Three men in Kathmandu contemplate their futures against he tbackdrop of revolution

Goodbye Kathmandu

Source: BIFF

Goodbye Kathmandu

Dir. Nabin Subba. Nepal. 2017. 133 minutes

In  the winter of 2004, as Nepal is shaken by a rebellion led by Maoist guerrillas, three young men in Kathmandu are deciding what to do with their lives. Goodbye Kathmandu is three family stories woven together with affection and some preachiness by Nabin Subba against the background of a place that’s not simply the travel destination of pot-smoking backpackers. We see the city as these young men see it, as a place that youth tend to leave, because Nepal struggles to support its younger generations.

What’s striking about Goodbye Kathmandu is not that it’s exotic but that it’s so familiar. 

Subba is known in his country as a filmmaker who is committed to bringing the Nepal that Nepalese know to the screen. His latest could find a niche in festivals as a rarity, yet is likely to be of greatest interest to a Nepalese audience.

Among Subba’s three protagonists, the oldest is handsome Amar (Subarna Thapa), who has returned from abroad to start a computer company targeting its expertise to the youth market. Bushy-headed Mangal (Karma), an aspiring rock musician in a band that probably won’t go anywhere, watches his family struggle with debt.
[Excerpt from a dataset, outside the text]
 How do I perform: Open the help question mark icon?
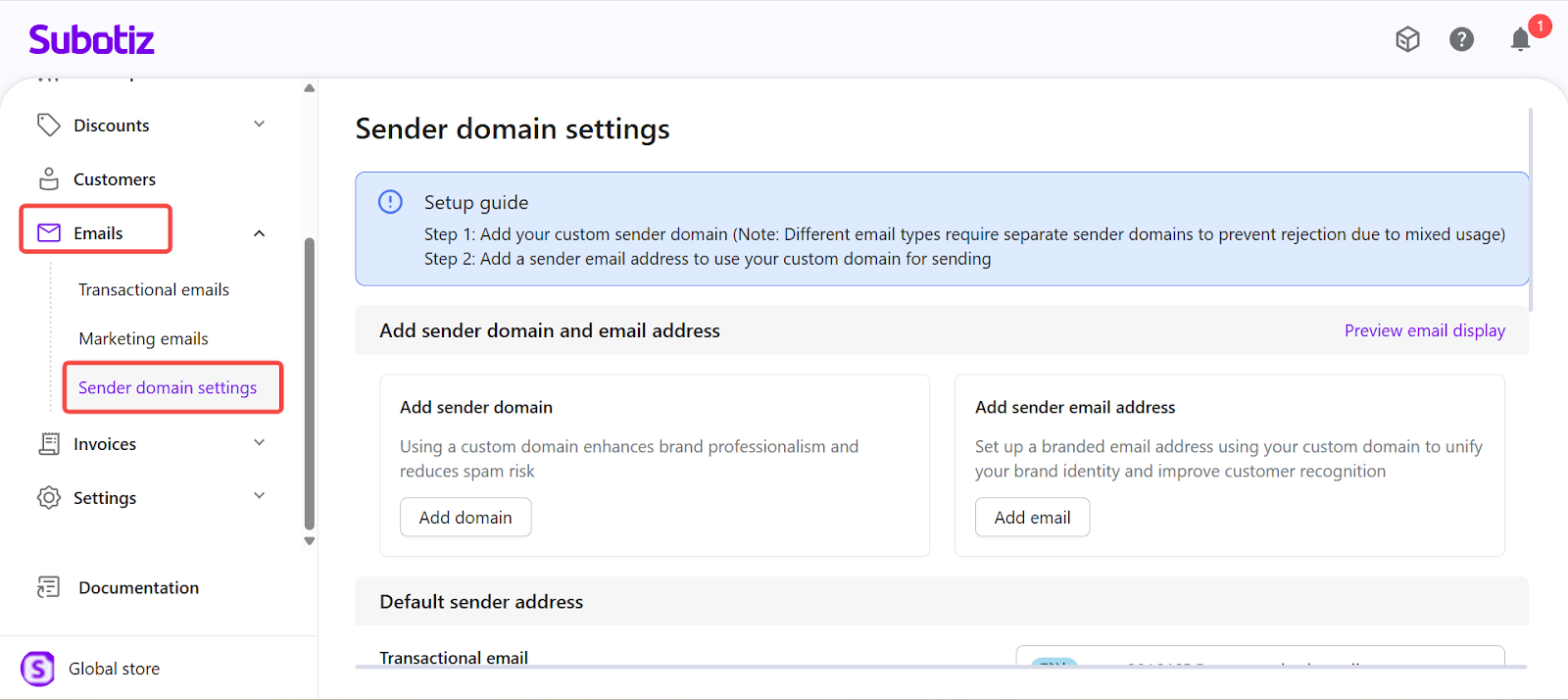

Rabin (Nikhil Gurung) is a student with girl problems and bad grades who seems destined to join the Gurkhas, the Nepalese units of the British army and other foreign forces.

Subba’s modest urban epic is a clash between a generation of arranged marriages and a generation of dreams. As he follows his characters struggling and maturing day by day, neither side in this generation gap wins.  For most of the film, the war in the background is more annoying than brutal. The country’s king is uninspiring.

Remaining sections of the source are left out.